Ia menambahkan, bukan hanya CO2 yang memengaruhi panas bumi, tetapi juga uap air. Di wilayah Jakarta, lanjutnya, banyaknya kendaraan juga cukup memengaruhi cuaca panas. Meski begitu, belum dapat dipastikan sejauh mana pengaruhnya, karena penelitian terkait itu belum selesai.
Ia menjelaskan, tanaman dapat menurunkan suhu beberapa derajat di sekitarnya, sehingga akan terasa lebih sejuk. Beragam bangunan tinggi pun berdampak pada suhu, terutama gedung beton. Menurutnya, bahan beton lama menyerap serta melepaskan panas, sehingga udara di sekitar gedung terasa lebih hangat.
Bila sebelumnya jarak suhu antara siang dan malam cukup jauh, kini malah dekat.

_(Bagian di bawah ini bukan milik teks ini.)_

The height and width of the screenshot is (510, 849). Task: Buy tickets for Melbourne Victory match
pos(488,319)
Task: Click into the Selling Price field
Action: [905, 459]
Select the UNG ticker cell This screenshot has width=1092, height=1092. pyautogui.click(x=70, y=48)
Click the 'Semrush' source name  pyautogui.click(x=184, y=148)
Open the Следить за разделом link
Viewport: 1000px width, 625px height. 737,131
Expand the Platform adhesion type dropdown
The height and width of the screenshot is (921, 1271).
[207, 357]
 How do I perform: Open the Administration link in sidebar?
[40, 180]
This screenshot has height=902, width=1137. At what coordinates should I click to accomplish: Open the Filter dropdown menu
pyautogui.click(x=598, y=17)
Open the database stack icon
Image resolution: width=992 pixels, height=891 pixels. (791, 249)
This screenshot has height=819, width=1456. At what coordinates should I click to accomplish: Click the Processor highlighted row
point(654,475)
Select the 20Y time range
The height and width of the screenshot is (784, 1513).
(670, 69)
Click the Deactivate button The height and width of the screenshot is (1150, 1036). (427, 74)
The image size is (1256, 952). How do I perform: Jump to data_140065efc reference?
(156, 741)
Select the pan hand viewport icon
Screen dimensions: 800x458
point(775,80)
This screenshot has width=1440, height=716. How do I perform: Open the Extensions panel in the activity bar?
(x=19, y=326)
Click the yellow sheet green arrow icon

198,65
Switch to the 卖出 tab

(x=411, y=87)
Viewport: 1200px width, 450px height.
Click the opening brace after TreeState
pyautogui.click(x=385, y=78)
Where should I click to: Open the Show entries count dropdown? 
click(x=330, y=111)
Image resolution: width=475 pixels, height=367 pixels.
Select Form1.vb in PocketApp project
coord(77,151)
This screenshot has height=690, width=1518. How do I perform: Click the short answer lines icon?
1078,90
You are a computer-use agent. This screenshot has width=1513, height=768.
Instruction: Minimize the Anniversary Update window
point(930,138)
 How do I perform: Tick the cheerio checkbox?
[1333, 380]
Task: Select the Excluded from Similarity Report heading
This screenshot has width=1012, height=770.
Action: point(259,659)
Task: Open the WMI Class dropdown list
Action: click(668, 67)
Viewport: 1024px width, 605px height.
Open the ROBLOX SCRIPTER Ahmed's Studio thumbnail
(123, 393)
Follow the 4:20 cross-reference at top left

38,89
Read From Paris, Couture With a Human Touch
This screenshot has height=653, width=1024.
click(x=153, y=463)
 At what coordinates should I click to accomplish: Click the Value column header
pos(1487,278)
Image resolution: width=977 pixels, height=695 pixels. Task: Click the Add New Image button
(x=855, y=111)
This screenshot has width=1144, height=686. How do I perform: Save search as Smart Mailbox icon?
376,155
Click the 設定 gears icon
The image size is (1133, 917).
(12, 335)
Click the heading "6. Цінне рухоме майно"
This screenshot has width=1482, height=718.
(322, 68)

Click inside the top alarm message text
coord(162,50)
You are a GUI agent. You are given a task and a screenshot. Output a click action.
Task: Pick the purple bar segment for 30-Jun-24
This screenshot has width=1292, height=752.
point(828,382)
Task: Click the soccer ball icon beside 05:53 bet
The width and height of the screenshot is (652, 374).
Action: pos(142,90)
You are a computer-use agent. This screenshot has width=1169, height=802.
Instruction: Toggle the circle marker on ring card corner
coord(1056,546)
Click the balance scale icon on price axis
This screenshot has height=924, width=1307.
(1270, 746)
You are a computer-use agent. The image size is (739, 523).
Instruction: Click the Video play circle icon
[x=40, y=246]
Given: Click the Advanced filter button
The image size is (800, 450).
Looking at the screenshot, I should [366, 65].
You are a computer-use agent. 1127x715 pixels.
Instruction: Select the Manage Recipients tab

Malam tak dingin lagi melainkan sama tingginya dengan siang. "Itu akibat banyaknya gedung beton. Sama seperti air, air juga lama menyerap dan melepas panas sehingga kalau malam air lebib hangat," jelasnya.
Baginya masalah di Jakarta memang sudah kompleks. Menurutnya solusi terbaik adalah dengan menanam pohon di mana saja. "Tanaman bisa ditanam di atas gedung atau di bawah jalan tol, pokoknya menghijaukan apa yang bisa dihijaukan," katanya.